Promotion Tip:
Protect Your Page Rank

by Larisa Thomason,
Senior Web Analyst,
NetMechanic, Inc.

All links aren't created equal, but all are important. They contribute to your link popularity score and Page Rank score in Google. Those scores can determine how much traffic you get from searchers because a higher score moves you higher in the search results listings.

Check your incoming links (also called backlinks) to make sure that they're contributing to your page rank score instead of reducing it.

A Page Rank Primer

Generally, pages with high link popularity have higher Page Rank (PR) scores. But not always: link popularity is also factored in with link importance. When larger, more popular sites link to you, your overall PR score rises accordingly.

Here's an extremely simplified example of how the scoring process works. First, imagine you're back in high school (horrors!) and running for the student council. Now, this is an unusual school because every student gets at least one vote, but some students get extra votes depending on what activities they're involved in - and how "popular" they are with other students. The voting structure breaks out something like this:

Role/Activity

Vote Score

Individual student

1 vote

Football team captain

25 votes

Head cheerleader

25 votes

Individual cheerleader

15 votes

Band member

5 votes

Homecoming queen

16 votes

Drama club member

7 votes

Math team member

5 votes

 

These roles can be combined to allow an individual student to cast a lot of votes:

Band member, individual student

5 + 1 = 6 votes

Football captain, individual student, drama club

25 + 1 + 7 = 33 votes

Head cheerleader, individual student, math team, drama club

25 + 1 + 5 + 7 = 38 votes

So you quickly realize that you need to get the attention and support from the most active and popular students if you're to win the top spot. The support of one individual student (with a single vote) is worth less than the support of a more active student who can have thirty votes - or more!
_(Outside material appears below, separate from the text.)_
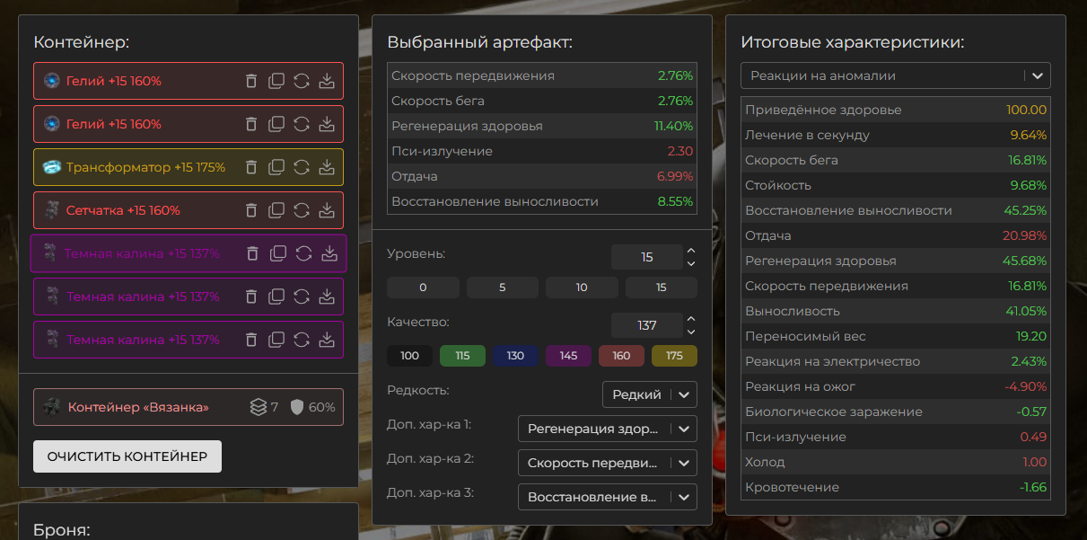Expand the Реакции на аномалии dropdown
The height and width of the screenshot is (540, 1087).
pos(895,76)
Transfer this concept to the Web and it's obvious that a link from a large, popular site like CNN, Amazon, NetMechanic, or similar sites is worth more to your PR score than a link from a friend's personal home page.

The Link Address Counts

When you offer to trade links with another site, it's a good idea to include the exact HTML code with link text inside the email message. This gives the webmaster a painless way to quickly cut-and-paste your link into his or her code. It also gives you some control over the link text and the opportunity to include your targeted keywords inside the link text.
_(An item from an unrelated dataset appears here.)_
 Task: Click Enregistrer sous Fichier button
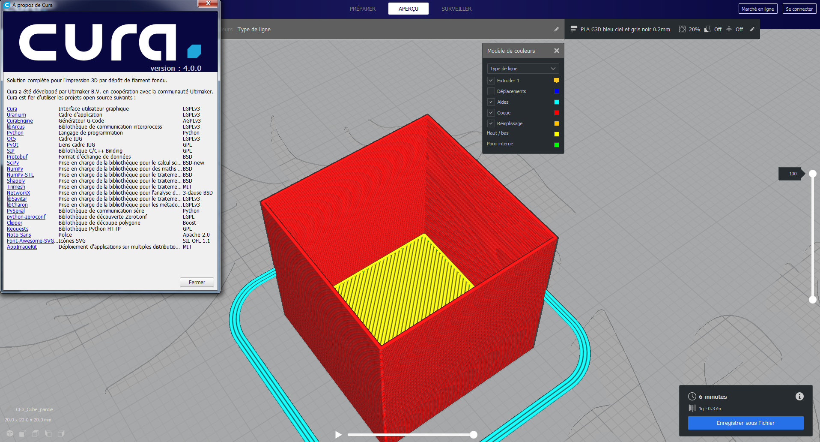click(x=745, y=423)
Our May 2002 Promotion Tip Make Linking Easy discusses the importance of link popularity and suggests different ways to encourage other sites to link to yours.

Concentrate The Power Of Incoming Links

A warning though about link text: most servers recognize these addresses as being the same, but if you look closely, you'll see the difference.
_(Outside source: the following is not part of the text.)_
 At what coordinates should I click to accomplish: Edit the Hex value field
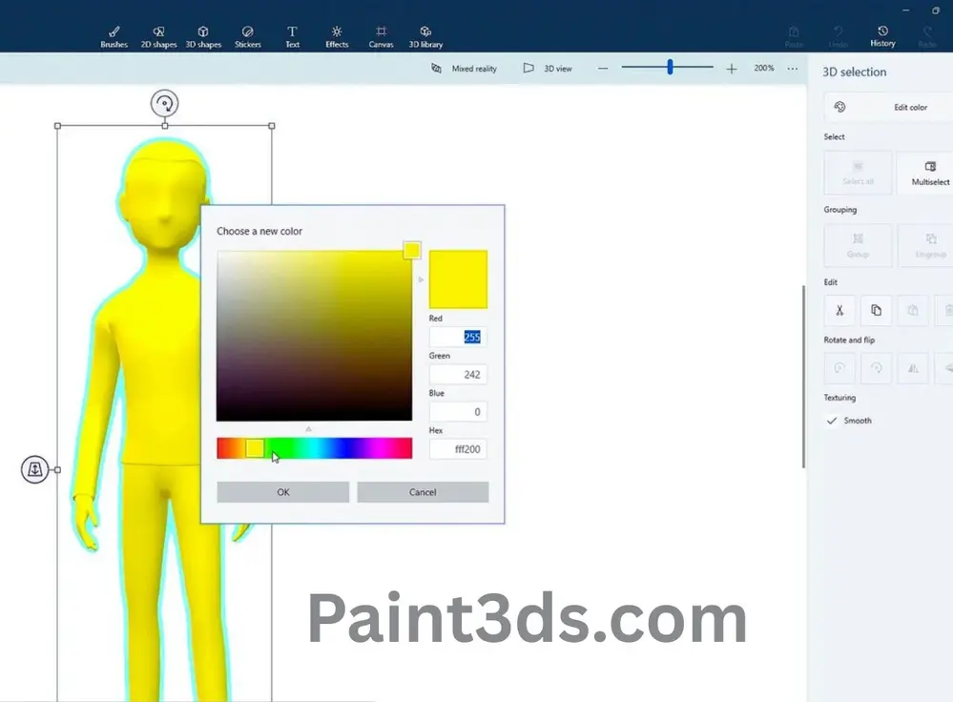[x=458, y=448]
http://netmechanic.com/news/
http://www.netmechanic.com/news/

Note that the second URL uses the "www" extension while the first omits it. Servers can be configured to automatically remove the "www" when it's not there (or add it when the visitor leaves it off). Many webmasters omit it because they think it looks better.

Suppose you omit it when you offer to trade links with another site and give them the HTML code. But what happens if the webmaster adds the "www" to your code or if someone just finds your site, thinks it's cool and adds it themselves?

That means some of your inbound links would include the "www" and some wouldn't. Even though the addresses look the same to humans and servers, search engines and directories may consider them different pages. That means they'll calculate a different PR score for each address. That effectively splits your PR score. It's like making a 50% score on two tests instead of a 100% on one.

Web designer Michael Bluejay of Website Helpers alerted us to this issue when he related a story of how he learned this lesson the hard way:

"Yahoo penalized one of my sites into oblivion until recently, and the most likely reason was that I had the server remove the www. I haven't had a problem removing the www. on most sites, but if you remove the www. and then fall out of favor with an engine, try doing the opposite, and forcing the www. instead."

He concedes that the "www" issue may not have been his entire problem because he did resubmit his site to Yahoo for review. But is it worth taking the chance?

You have no control over how other sites link to yours - you can only make suggestions and make the job as easy as possible for them. So eliminate the danger by configuring your server to automatically add - or remove - the "www."

Here's how Bluejay handles the issue using the HTACCESS file:

To remove the "www" extension:

RewriteEngine on
RewriteCond %{HTTP_HOST} !^yourdomain\.com
RewriteRule (.*) http://yourdomain.com/$1 [R=permanent,L]

To force the "www" extension:

RewriteEngine on
RewriteCond %{HTTP_HOST} ^yourdomain\.com
RewriteRule (.*) http://www.yourdomain.com/$1 [R=permanent,L]

So much security with just three lines of code!

Keep this in mind too when you're submitting your site to search engines using Search Engine Power Pack or doing submission by hand.